Write out, word for word, everything from "Cosmopolitan Theatre is" down to "at the time." in the Cosmopolitan Theatre article.

■ EXTRACT PROVIDED:
◆ ◆ ◆ ◆ ◆

- Genre: Anthology
- Directed by: David Pressman Louis G. Cowan David Crandall Albert McCleery
- Country of origin: United States
- Original language: English
- No. of seasons: 1
- No. of episodes: 13

Production
- Producers: Louis G. Cowan Sherman Marks Albert McCleery
- Camera setup: Single-camera
- Running time: 60 minutes
- Production companies: DuMont Television Network Louis G. Cowan Productions

Original release
- Network: DuMont
- Release: October 2 – December 25, 1951

= Cosmopolitan Theatre =

American TV dramatic anthology series (1951)

Cosmopolitan Theatre is an American anthology series which aired on the DuMont Television Network from October 2, 1951, to December 25, 1951. The combined drug companies that sponsored the series not only canceled it but relinquished the time slot, citing budgetary problems. The trade publication Variety reported that the show had "some hefty ratings" and was "one of the more qualitative" programs on DuMont.

==Synopsis==
The series consisted of live presentations of stories written for Cosmopolitan magazine, and was one of many TV series airing "tele-plays" at the time.

==Episode status==
The program was broadcast live. If any episodes exist, they would be in the form of kinescope recordings.

==Episodes==

| Episode # | Episode title | Original airdate | Guest star(s) |
|---|---|---|---|
| 1-1 | "The Secret Front" | October 2, 1951 | Marsha Hunt, Kurt Katch, and Lee Tracy |
| 1-2 | "Be Just and Fear Not" | October 9, 1951 | Joseph Schildkraut and June Walker |
| 1-3 | "Incident in the Blizzard" | October 16, 1951 | Betty Field and E. G. Marshall |
| 1-4 | "Reward, One Million" | October 23, 1951 | Dennis Hoey and Beatrice Straight |
| 1-5 | "Mr. Pratt and the Triple Horror Bill " | October 30, 1951 | Constance Dowling and Tom Ewell |
| 1-6 | "Last Concerto" | November 6, 1951 | Lon Chaney Jr., Susan Douglas, and Ruth McDevitt |
| 1-7 | "I'll Be Right Home, Ma" | November 13, 1951 | Charles Nolte |
| 1-8 | "The Tourist" | November 20, 1951 | Peggy Allenby, John Boruff, and John Hoyt |
| 1-9 | "Time to Kill" | November 27, 1951 | John Forsythe, Phyllis Love, and Torin Thatcher |
| 1-10 | "The Beautiful Time" | December 4, 1951 | Joseph Buloff and Lili Darvas |
| 1-11 | "Mr. Whittle and the Morning Star" | December 11, 1951 | Peggy Conklin and Bramwell Fletcher |
| 1-12 | "The Sighing Sounds" | December 18, 1951 | Bethel Leslie and Gordon Mills |
| 1-13 | "One Red Rose for Christmas" | December 25, 1951 | Jo Van Fleet |

== Production ==
Louis G. Cowan packaged Cosmopolitan Theatre; Sherman Marks was the producer and director. Writers of episodes included Richard Macauley and David Shaw.

◆ ◆ ◆ ◆ ◆

■ MATERIAL:
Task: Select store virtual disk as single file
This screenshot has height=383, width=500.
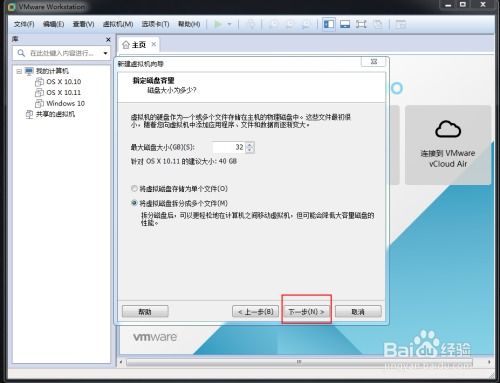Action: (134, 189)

◆ ◆ ◆ ◆ ◆

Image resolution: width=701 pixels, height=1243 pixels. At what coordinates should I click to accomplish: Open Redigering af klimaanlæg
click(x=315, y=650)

◆ ◆ ◆ ◆ ◆

■ SOLUTION FOR THIS EXERCISE:
Cosmopolitan Theatre is an American anthology series which aired on the DuMont Television Network from October 2, 1951, to December 25, 1951. The combined drug companies that sponsored the series not only canceled it but relinquished the time slot, citing budgetary problems. The trade publication Variety reported that the show had "some hefty ratings" and was "one of the more qualitative" programs on DuMont.

==Synopsis==
The series consisted of live presentations of stories written for Cosmopolitan magazine, and was one of many TV series airing "tele-plays" at the time.